En face, il y avait les bons soldats de la France Agricole, qui avaient respecté depuis des décennies les plans de bataille à la lettre, avec une confiance aveugle, et une obéissance incroyablement exemplaire. En même temps, on avait en tête les noms parus dans les obsèques de ceux qui étaient tombés pour la gloire. Ceux qui étaient là n'avaient même plus de quoi se payer un casque, ils portaient un bonnet rose. Et puis, il y avait leurs femmes, et leurs filles. Ils étaient 10 millions en 1945, quand ils faisaient la fierté du pays. 10 millions disparus. Ils seraient aujourd'hui au bas mot 500 000 paysans actifs dans nos campagnes désertées, pour nourrir des banlieues surpeuplées. Hier, ils étaient un millier regroupé à Plérin. Ils parlaient juste. Ils disaient vrai. Ils disaient " Ayez au moins la dignité de partir, vous incarnez l'immobilisme et l'échec de la profession ... " Du côté des soldats, les prises de parole étaient tellement sincères que tous les yeux brillaient. La parole était désespérée pour certains. Je me sentais des leurs. On aurait pu voir les choses autrement et voir d'un côté, les prisonniers et de l'autre les gardiens de prisons, sachant qu'on se posait tous une question : lesquels ont-ils le plus besoin des autres ?

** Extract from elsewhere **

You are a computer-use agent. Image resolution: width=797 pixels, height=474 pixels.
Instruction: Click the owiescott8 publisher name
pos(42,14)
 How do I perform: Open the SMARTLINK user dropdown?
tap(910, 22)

cochonsrosesJ'étais au coeur d'une rencontre d'humanité qui ressemblait à une explosion. L'analyse de la situation était d'une complexité inextricable et la réalité limpide : " Si le cours ne remonte pas on crève. On met tous la clef sous la porte. De toute façon vous nous avez menottés. Vous nous avez menti. On n'est plus libre de rien. Mais aujourd'hui une chose est sûre on a tous intérêt à rester groupés, fini les quarante groupements qui nous divisaient pour le bien du marché. Si on n'en fait plus qu'un, on sera plus solide ". Un homme courageux à un moment a pris le micro " J'ai pas dormi de la nuit pour vous dire ceci. Ici on a quasiment tous connu des catastrophes sanitaires, des suicides, des pépins de santé, des divorces, quand y a des dettes on se prend la tête et les enfants trinquent. Ceux qui sont ici et travaillent à deux, ils se regardent le soir les yeux dans les yeux en se demandant lequel de leur poste va sauter en premier, comment ils vont vivre et s'en remettre après " Ici en démarrant, on a cru s'engager à nourrir la population. On nous a trompés, c'est au marché qu'on a donné à bouffer. Et vous n'êtes même pas capables d'exiger une étiquette viande française au cas où la population, démocratiquement, voudrait encore reconnaître qu'elle vote à chaque fois qu'elle mange et qu'elle peut nous aider en achetant nos produits "...

 Les discussions auraient pu durer des heures. On était au coeur de la crise de la marchandise où les producteurs sont vampirisés, et les consommateurs pas informés. On était tous DEDANS mais tous CONTRE et personne n'était dupe, c'était une avancée. Plus personne ne voulait jouer son rôle sagement. Il y avait des milliers de choses à faire. Oui, mais par où commencer ?

Je suis rentrée chez moi les larmes aux yeux, en me disant, nos agriculteurs, nos artisans et nos petits commerçants sont les derniers indiens. Sans eux, mon pays ne ressemblera plus à rien, à rien qu' à une succursale du folklore américain. On ne peut pas les regarder partir sans rien faire, on va trouver des solutions pour leur donner un coup de main. SEF je pensais que leur slogan était bien trouvé SEF Sauvons l'Elevage Français Oui, mais par où commencer ?

J'oubliais que j'étais à cause de tous ces mensonges devenue quasiment végétarienne, et que je défendais le BIO ... J'oubliais mes propres contradictions.